> Data to process
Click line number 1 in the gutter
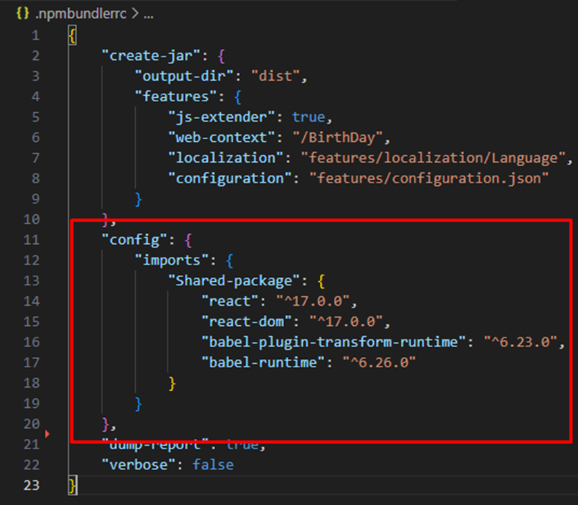Viewport: 578px width, 505px height. [x=35, y=35]
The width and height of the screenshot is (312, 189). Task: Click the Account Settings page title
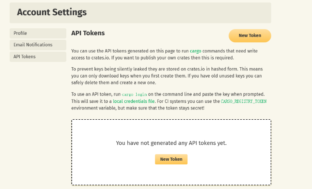point(52,12)
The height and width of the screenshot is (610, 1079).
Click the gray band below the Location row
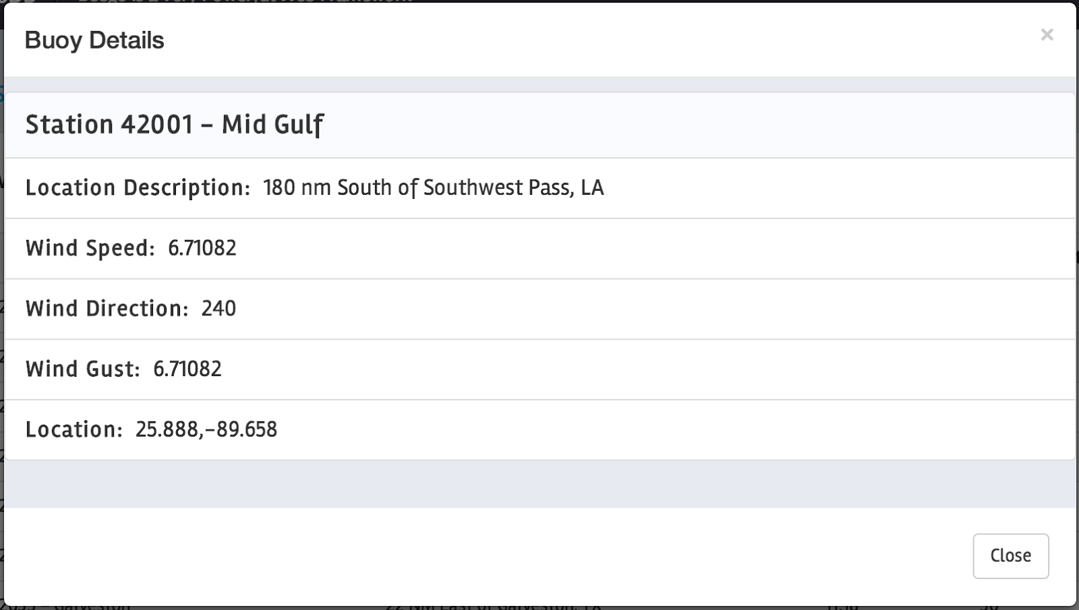(540, 484)
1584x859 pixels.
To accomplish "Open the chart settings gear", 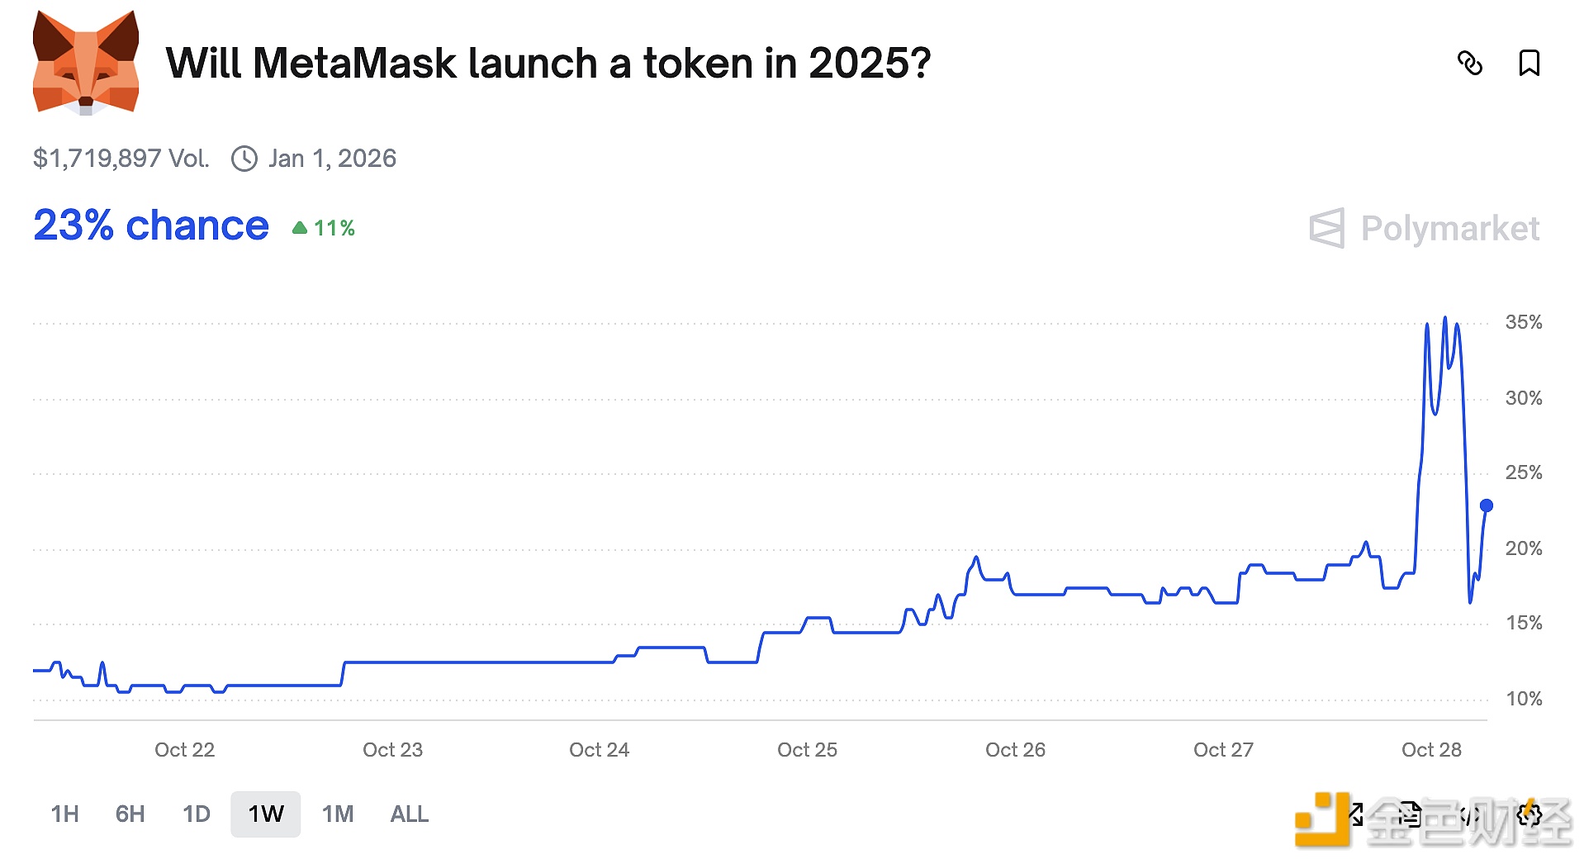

> Aim of the exercise
If pictures are present, they are dropped, and the entries above are written out word for word.

> Task result
Click line number 1 in the gutter
Viewport: 578px width, 505px height. [x=35, y=35]
The width and height of the screenshot is (312, 189). Task: Click the Account Settings page title
point(52,12)
The height and width of the screenshot is (610, 1079).
Click the gray band below the Location row
(540, 484)
1584x859 pixels.
To accomplish "Open the chart settings gear", 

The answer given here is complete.